Opinion: The Paris Agreement – A Disaster for Agroecology
Opinion: The Paris Agreement – A Disaster for Agroecology

Opinion: The Paris Agreement – A Disaster for Agroecology

A reflection on COP21 by Lynne Davis

COP Salena 1The superlatives used to describe the outcomes of the COP21 talks in Paris might convince us that human kind has made some giant leap toward genuine sustainability. Negotiators from 200 countries came together, accepted that climate change is real, that governments need to act to stop it and most signed a non-binding agreement alluding to that effect.

Politicos celebrated while activist groups mourned. The flurry of mainstream media poured praise over the proceedings and, as usual, the voices of the peasants, indigenous peoples, people’s of the global south, the world’s vulnerable and the global activist networks working in solidarity were drowned out. The silenced voice of agroecology.

The praise for the Paris Agreement centres around the idea that the world’s governments came together agreeing to end climate change. The Paris Agreement makes a ‘deal’ to stay ‘well below’ 2 degrees C temperature increase with an aim to stay near to 1.5 degree C. Although this wording made it into the agreement, the pledges made by states in their Intended Nationally Determined Contributions (INDCs) point to a 3 degrees C temperature increase. The carbon books have still not been balanced, and it is doubtful that any negotiator actually believes they will be. Achieving this really would be a momentous achievement.

The agreement recognises that the world’s vulnerable people will be more greatly affected by climate change, that Global North countries have a responsibility to provide financial support and capacity building to Global South countries. However, the agreement speaks of mobilising USD 100 billion a year between the developed states, a figure widely accepted as a drop in the rising ocean. Specifically ‘mobilizing climate finance from a wide variety of sources, instruments and channels’ which technically might include loans, investment of infrastructure and conditional grants. The terms of this financial mobilisation will be a further point of negotiation, and you can bet that it won’t be the front-line communities and agroecology at this negotiating table either.
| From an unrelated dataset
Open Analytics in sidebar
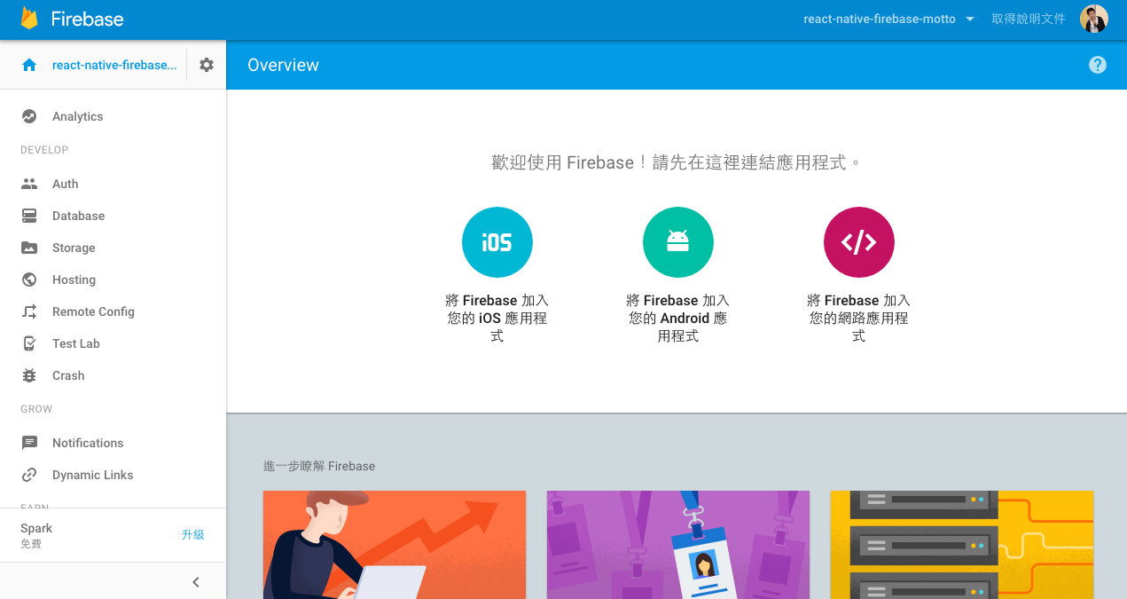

The agreement states that technology will play a key role in reaching the target of ‘well below’ 2 degrees C. Specifically it states that we will achieve a ‘balance between anthropogenic emissions by sources and removals by sinks of greenhouse gases in the second half of this century’. So investments in the global south will likely include a range of ‘climate-smart agriculture’ activities. La Via Campesina spoke out about what this really means to them.

On Wednesday December 9th members of the La Via Campesina protested the role and efficacy of carbon sinks and offsets in front of the headquarters of multinational company Danone in Paris. The group aimed to draw attention to Danone’s ‘false solutions’ of forcefully taking peasant land in Indonesia for the purposes of planting palm plantations. Danone greenwashed the actions claiming this was sourcing palm oil ethically, stating no rainforest was destroyed in the process. Danone also benefited by using the plantations to offset their emissions elsewhere in the world. And meanwhile peasant agriculturalists were forced off their land, and those that weren’t now experience water shortages due to the palm plantations.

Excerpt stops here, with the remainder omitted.